Required work = The entries that follow should be duplicated in full, without a single alteration.

(Stored data entries)

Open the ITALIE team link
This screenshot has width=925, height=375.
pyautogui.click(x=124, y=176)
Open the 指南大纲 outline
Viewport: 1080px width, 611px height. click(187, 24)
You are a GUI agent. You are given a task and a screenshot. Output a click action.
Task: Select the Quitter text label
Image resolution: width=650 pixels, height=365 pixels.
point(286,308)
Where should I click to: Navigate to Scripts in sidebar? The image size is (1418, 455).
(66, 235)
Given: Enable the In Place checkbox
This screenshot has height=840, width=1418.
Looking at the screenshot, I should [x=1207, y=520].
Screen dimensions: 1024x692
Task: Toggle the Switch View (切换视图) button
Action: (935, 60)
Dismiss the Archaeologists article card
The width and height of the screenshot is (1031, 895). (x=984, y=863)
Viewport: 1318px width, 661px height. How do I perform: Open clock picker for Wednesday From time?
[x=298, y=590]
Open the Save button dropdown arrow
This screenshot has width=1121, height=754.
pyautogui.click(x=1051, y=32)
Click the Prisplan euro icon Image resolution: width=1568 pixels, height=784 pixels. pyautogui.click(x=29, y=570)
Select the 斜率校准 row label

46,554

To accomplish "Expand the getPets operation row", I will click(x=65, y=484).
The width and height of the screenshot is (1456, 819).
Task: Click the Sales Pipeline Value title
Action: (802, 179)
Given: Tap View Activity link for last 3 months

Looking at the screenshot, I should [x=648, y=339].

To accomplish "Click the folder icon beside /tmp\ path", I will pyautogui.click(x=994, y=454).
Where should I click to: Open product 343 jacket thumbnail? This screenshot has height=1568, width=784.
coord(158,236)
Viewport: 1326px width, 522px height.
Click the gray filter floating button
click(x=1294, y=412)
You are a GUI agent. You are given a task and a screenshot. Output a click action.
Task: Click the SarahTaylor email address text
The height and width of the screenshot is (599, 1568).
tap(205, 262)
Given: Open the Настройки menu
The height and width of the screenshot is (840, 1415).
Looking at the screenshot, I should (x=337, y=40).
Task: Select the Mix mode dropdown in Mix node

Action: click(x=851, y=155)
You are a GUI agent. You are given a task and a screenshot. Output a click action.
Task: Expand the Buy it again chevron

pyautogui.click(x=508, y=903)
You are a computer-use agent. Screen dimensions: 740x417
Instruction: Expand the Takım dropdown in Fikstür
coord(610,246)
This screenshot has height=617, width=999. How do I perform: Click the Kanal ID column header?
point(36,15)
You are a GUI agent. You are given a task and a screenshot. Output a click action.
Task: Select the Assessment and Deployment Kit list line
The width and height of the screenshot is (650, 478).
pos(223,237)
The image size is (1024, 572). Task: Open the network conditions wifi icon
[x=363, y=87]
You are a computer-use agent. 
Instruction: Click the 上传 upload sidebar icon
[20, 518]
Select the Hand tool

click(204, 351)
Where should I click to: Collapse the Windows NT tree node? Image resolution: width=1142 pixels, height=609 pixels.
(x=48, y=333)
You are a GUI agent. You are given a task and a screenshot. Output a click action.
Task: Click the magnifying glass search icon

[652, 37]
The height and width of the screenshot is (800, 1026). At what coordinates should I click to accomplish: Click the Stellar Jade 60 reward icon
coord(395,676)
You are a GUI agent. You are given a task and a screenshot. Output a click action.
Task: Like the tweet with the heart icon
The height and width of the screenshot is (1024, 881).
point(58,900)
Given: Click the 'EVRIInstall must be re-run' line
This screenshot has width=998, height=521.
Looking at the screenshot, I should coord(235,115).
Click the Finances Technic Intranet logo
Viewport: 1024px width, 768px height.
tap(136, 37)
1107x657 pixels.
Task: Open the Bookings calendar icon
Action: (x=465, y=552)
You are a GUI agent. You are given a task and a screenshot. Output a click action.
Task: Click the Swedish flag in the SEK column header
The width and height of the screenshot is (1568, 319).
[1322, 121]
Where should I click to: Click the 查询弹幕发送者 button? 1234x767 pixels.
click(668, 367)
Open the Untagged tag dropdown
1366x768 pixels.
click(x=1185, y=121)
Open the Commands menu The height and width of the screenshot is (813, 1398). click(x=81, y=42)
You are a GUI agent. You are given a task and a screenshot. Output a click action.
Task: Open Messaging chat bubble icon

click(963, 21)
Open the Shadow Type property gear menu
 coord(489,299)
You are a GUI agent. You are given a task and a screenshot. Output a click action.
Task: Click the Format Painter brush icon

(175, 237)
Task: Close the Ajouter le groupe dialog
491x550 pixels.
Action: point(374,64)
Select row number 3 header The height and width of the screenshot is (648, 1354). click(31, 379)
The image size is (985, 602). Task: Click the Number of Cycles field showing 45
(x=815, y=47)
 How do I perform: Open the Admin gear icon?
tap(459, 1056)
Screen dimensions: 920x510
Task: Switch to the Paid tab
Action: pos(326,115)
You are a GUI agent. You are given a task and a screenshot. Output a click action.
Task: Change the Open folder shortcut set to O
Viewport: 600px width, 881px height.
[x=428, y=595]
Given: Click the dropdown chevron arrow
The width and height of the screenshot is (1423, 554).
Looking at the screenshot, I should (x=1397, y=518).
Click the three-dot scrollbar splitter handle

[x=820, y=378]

Task response =
Open the ITALIE team link
This screenshot has width=925, height=375.
pyautogui.click(x=124, y=176)
Open the 指南大纲 outline
Viewport: 1080px width, 611px height. click(187, 24)
You are a GUI agent. You are given a task and a screenshot. Output a click action.
Task: Select the Quitter text label
Image resolution: width=650 pixels, height=365 pixels.
point(286,308)
Where should I click to: Navigate to Scripts in sidebar? The image size is (1418, 455).
(66, 235)
Given: Enable the In Place checkbox
This screenshot has height=840, width=1418.
Looking at the screenshot, I should [x=1207, y=520].
Screen dimensions: 1024x692
Task: Toggle the Switch View (切换视图) button
Action: (935, 60)
Dismiss the Archaeologists article card
The width and height of the screenshot is (1031, 895). (x=984, y=863)
Viewport: 1318px width, 661px height. How do I perform: Open clock picker for Wednesday From time?
[x=298, y=590]
Open the Save button dropdown arrow
This screenshot has width=1121, height=754.
pyautogui.click(x=1051, y=32)
Click the Prisplan euro icon Image resolution: width=1568 pixels, height=784 pixels. pyautogui.click(x=29, y=570)
Select the 斜率校准 row label

46,554

To accomplish "Expand the getPets operation row", I will click(x=65, y=484).
The width and height of the screenshot is (1456, 819).
Task: Click the Sales Pipeline Value title
Action: (802, 179)
Given: Tap View Activity link for last 3 months

Looking at the screenshot, I should [x=648, y=339].

To accomplish "Click the folder icon beside /tmp\ path", I will pyautogui.click(x=994, y=454).
Where should I click to: Open product 343 jacket thumbnail? This screenshot has height=1568, width=784.
coord(158,236)
Viewport: 1326px width, 522px height.
Click the gray filter floating button
click(x=1294, y=412)
You are a GUI agent. You are given a task and a screenshot. Output a click action.
Task: Click the SarahTaylor email address text
The height and width of the screenshot is (599, 1568).
tap(205, 262)
Given: Open the Настройки menu
The height and width of the screenshot is (840, 1415).
Looking at the screenshot, I should (x=337, y=40).
Task: Select the Mix mode dropdown in Mix node

Action: click(x=851, y=155)
You are a GUI agent. You are given a task and a screenshot. Output a click action.
Task: Expand the Buy it again chevron

pyautogui.click(x=508, y=903)
You are a computer-use agent. Screen dimensions: 740x417
Instruction: Expand the Takım dropdown in Fikstür
coord(610,246)
This screenshot has height=617, width=999. How do I perform: Click the Kanal ID column header?
point(36,15)
You are a GUI agent. You are given a task and a screenshot. Output a click action.
Task: Select the Assessment and Deployment Kit list line
The width and height of the screenshot is (650, 478).
pos(223,237)
The image size is (1024, 572). Task: Open the network conditions wifi icon
[x=363, y=87]
You are a computer-use agent. 
Instruction: Click the 上传 upload sidebar icon
[20, 518]
Select the Hand tool

click(204, 351)
Where should I click to: Collapse the Windows NT tree node? Image resolution: width=1142 pixels, height=609 pixels.
(x=48, y=333)
You are a GUI agent. You are given a task and a screenshot. Output a click action.
Task: Click the magnifying glass search icon

[652, 37]
The height and width of the screenshot is (800, 1026). At what coordinates should I click to accomplish: Click the Stellar Jade 60 reward icon
coord(395,676)
You are a GUI agent. You are given a task and a screenshot. Output a click action.
Task: Like the tweet with the heart icon
The height and width of the screenshot is (1024, 881).
point(58,900)
Given: Click the 'EVRIInstall must be re-run' line
This screenshot has width=998, height=521.
Looking at the screenshot, I should coord(235,115).
Click the Finances Technic Intranet logo
Viewport: 1024px width, 768px height.
tap(136, 37)
1107x657 pixels.
Task: Open the Bookings calendar icon
Action: (x=465, y=552)
You are a GUI agent. You are given a task and a screenshot. Output a click action.
Task: Click the Swedish flag in the SEK column header
The width and height of the screenshot is (1568, 319).
[1322, 121]
Where should I click to: Click the 查询弹幕发送者 button? 1234x767 pixels.
click(668, 367)
Open the Untagged tag dropdown
1366x768 pixels.
click(x=1185, y=121)
Open the Commands menu The height and width of the screenshot is (813, 1398). click(x=81, y=42)
You are a GUI agent. You are given a task and a screenshot. Output a click action.
Task: Open Messaging chat bubble icon

click(963, 21)
Open the Shadow Type property gear menu
 coord(489,299)
You are a GUI agent. You are given a task and a screenshot. Output a click action.
Task: Click the Format Painter brush icon

(175, 237)
Task: Close the Ajouter le groupe dialog
491x550 pixels.
Action: point(374,64)
Select row number 3 header The height and width of the screenshot is (648, 1354). click(31, 379)
The image size is (985, 602). Task: Click the Number of Cycles field showing 45
(x=815, y=47)
 How do I perform: Open the Admin gear icon?
tap(459, 1056)
Screen dimensions: 920x510
Task: Switch to the Paid tab
Action: pos(326,115)
You are a GUI agent. You are given a task and a screenshot. Output a click action.
Task: Change the Open folder shortcut set to O
Viewport: 600px width, 881px height.
[x=428, y=595]
Given: Click the dropdown chevron arrow
The width and height of the screenshot is (1423, 554).
Looking at the screenshot, I should (x=1397, y=518).
Click the three-dot scrollbar splitter handle

[x=820, y=378]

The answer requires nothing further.